There is a concern that “skinny” AHPs will only attract younger, healthier enrollees, leaving those in worse health to seek coverage in the individual market, adding to further instability and premium increases in that market.  There is also an open question as to whether state regulators will allow “skinny” AHPs to be sold in certain states.

Application of Other Laws to AHPs

AHPs must comply with other relevant federal and state laws.  While further guidance is needed with respect to some of the laws (such as COBRA), the DOL did clarify that:

  • State insurance mandates that apply to fully-insured large group plans would also apply to AHPs;
  • Pregnancy-related medical expenses must be covered if the AHP includes employer members that have 15 or more employees;
  • ACA preventive care services must be covered without cost-sharing; and
  • Mental health parity applicability will be determined based on the size of the AHP (not the size of employer members).

Multiple Employer Welfare Arrangement

AHPs are Multiple Employer Welfare Arrangements (MEWAs) which are subject to joint state and federal state regulation.  States have the authority to impose licensing, registration, certification, financial reporting, audit and other standards on fully-insured AHPs to ensure compliance with state solvency standards.  States can also apply insurance laws to self-insured AHPs as long as the state law is not inconsistent with ERISA.  However, the DOL has not ruled out exempting self-insured AHPs from state insurance law in the future if state regulation is excessive.
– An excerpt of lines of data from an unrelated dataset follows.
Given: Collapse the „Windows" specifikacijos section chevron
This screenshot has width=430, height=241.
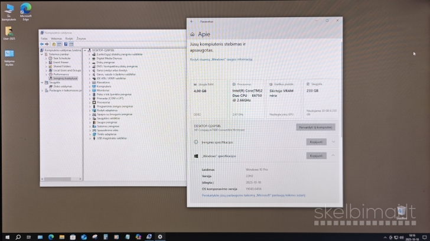Looking at the screenshot, I should point(334,156).
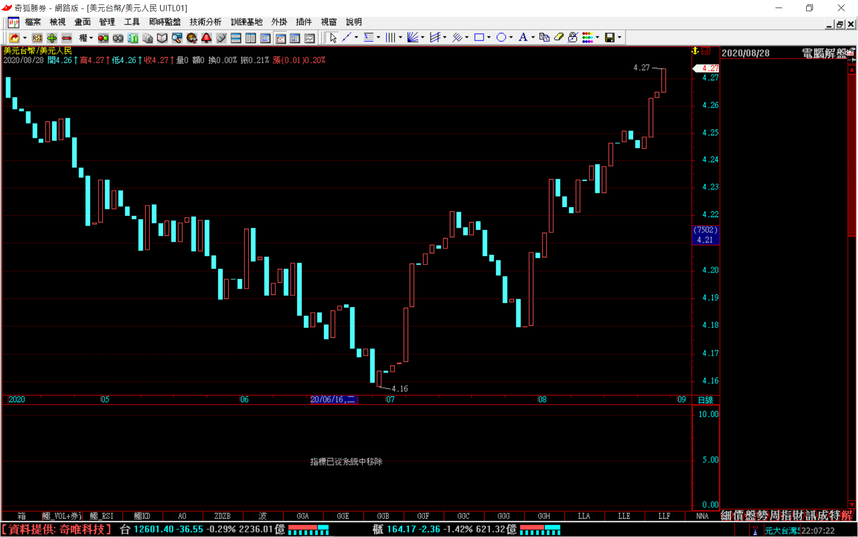This screenshot has height=537, width=858.
Task: Click the 20/06/16 date marker
Action: (x=333, y=399)
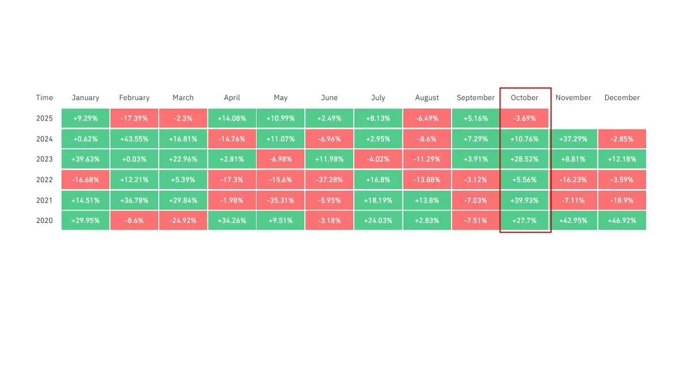Viewport: 680px width, 382px height.
Task: Select the March 2020 -24.92% cell
Action: click(x=183, y=220)
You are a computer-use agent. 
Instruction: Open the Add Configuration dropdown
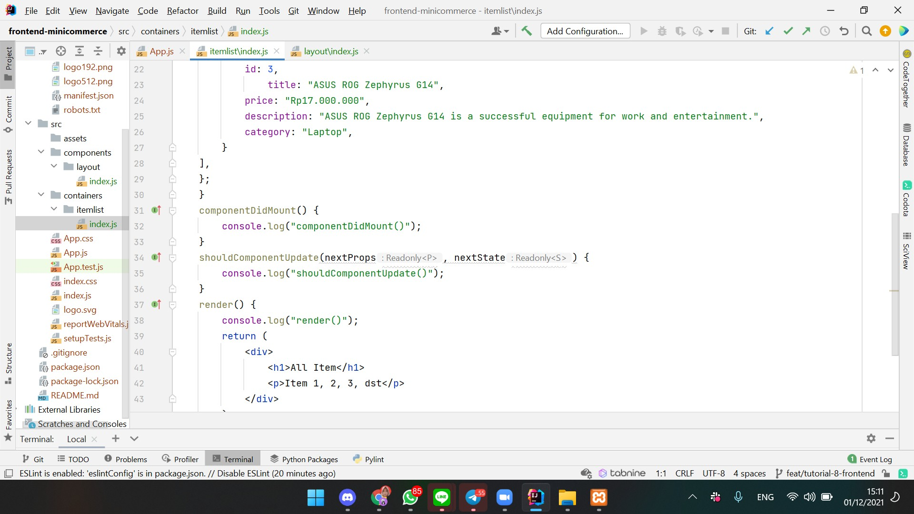585,30

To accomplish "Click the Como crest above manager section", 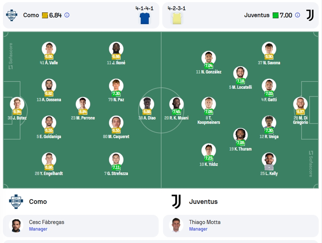I will point(16,202).
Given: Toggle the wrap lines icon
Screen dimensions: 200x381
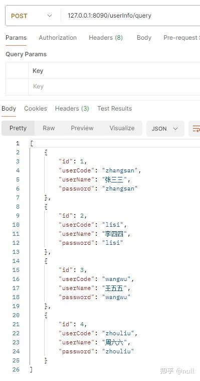Looking at the screenshot, I should 196,129.
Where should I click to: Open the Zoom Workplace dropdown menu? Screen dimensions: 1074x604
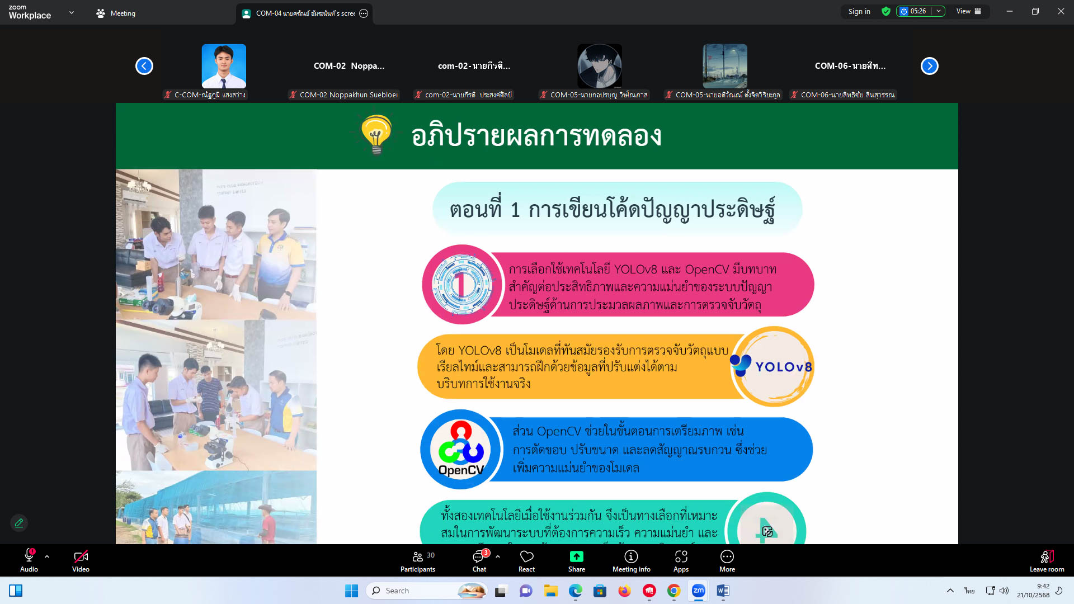(71, 12)
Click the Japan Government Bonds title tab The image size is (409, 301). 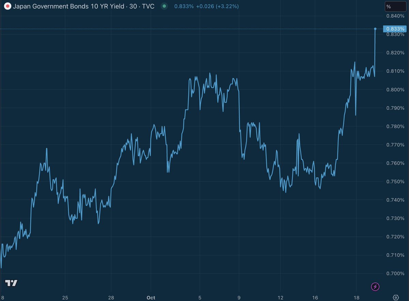pyautogui.click(x=68, y=6)
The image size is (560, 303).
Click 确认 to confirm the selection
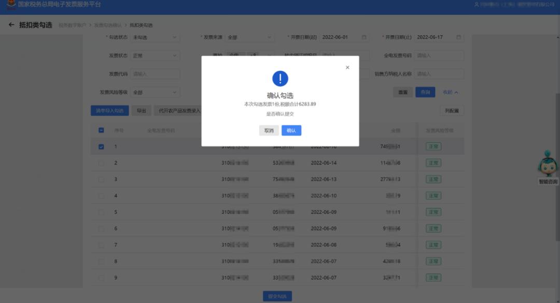[x=291, y=131]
Historically, MEWAs (particularly self-insured MEWAs) have been susceptible to fraud and abuse, leaving participants with unpaid claims and no coverage.  The DOL seems to be relying on state insurance regulators to provide AHP oversight and enforcement; however, this can vary greatly from state to state.  The DOL expects that states will approach regulation of AHPs in widely different manners, with some states maximizing AHPs’ flexibility and others restricting them.

Insurance Market Concerns

The DOL acknowledges that AHPs, if successful, may draw healthy risk away from the traditional individual and small group markets through lower premiums and skimpier benefits. As a result, premiums in these traditional markets could increase, resulting in more uninsured unhealthy individuals that states may have to cover through high risk pools.  The DOL also expects that healthy individuals who are currently uninsured will enroll in AHPs because coverage will be more affordable than ACA-compliant coverage in the traditional markets.

Effective Dates

The final rule will apply to fully-insured AHPs beginning September 1, 2018, to existing self-insured AHPs beginning January 1, 2019 and to new self-insured AHPs beginning April 1, 2019.